Rewrite the lines starting with the one that contains "Click the green security level shield icon" and continuing through the final line, replacing every "screenshot" with "image" and leaving everything else unchanged.

_Source data_
——

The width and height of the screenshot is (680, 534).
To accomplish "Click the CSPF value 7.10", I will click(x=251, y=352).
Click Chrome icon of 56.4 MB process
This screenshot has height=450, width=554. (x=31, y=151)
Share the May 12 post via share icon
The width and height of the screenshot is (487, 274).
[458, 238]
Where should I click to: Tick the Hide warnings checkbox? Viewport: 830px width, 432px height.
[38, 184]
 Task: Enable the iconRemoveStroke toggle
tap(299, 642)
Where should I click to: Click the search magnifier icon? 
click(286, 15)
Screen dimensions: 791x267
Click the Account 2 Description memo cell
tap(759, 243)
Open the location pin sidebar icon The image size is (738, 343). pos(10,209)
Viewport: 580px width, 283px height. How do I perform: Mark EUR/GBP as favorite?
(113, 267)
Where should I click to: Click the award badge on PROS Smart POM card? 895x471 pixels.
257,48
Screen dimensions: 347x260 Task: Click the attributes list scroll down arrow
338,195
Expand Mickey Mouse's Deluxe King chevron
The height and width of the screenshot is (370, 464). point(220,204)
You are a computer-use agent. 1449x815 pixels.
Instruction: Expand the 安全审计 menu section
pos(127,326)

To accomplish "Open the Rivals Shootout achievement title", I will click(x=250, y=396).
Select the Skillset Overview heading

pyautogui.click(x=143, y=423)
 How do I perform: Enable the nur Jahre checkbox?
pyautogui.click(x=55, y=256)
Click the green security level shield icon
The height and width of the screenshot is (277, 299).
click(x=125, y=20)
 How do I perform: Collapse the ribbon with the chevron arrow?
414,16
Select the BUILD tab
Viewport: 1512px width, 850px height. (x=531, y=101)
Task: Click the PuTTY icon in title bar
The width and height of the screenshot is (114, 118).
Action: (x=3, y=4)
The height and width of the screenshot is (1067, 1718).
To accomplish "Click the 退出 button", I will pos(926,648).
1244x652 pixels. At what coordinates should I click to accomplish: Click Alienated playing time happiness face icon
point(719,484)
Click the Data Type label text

——

_Complete output_
Click the green security level shield icon
The height and width of the image is (277, 299).
click(x=125, y=20)
 How do I perform: Collapse the ribbon with the chevron arrow?
414,16
Select the BUILD tab
Viewport: 1512px width, 850px height. (x=531, y=101)
Task: Click the PuTTY icon in title bar
The width and height of the image is (114, 118).
Action: (x=3, y=4)
The height and width of the image is (1067, 1718).
To accomplish "Click the 退出 button", I will pos(926,648).
1244x652 pixels. At what coordinates should I click to accomplish: Click Alienated playing time happiness face icon
point(719,484)
Click the Data Type label text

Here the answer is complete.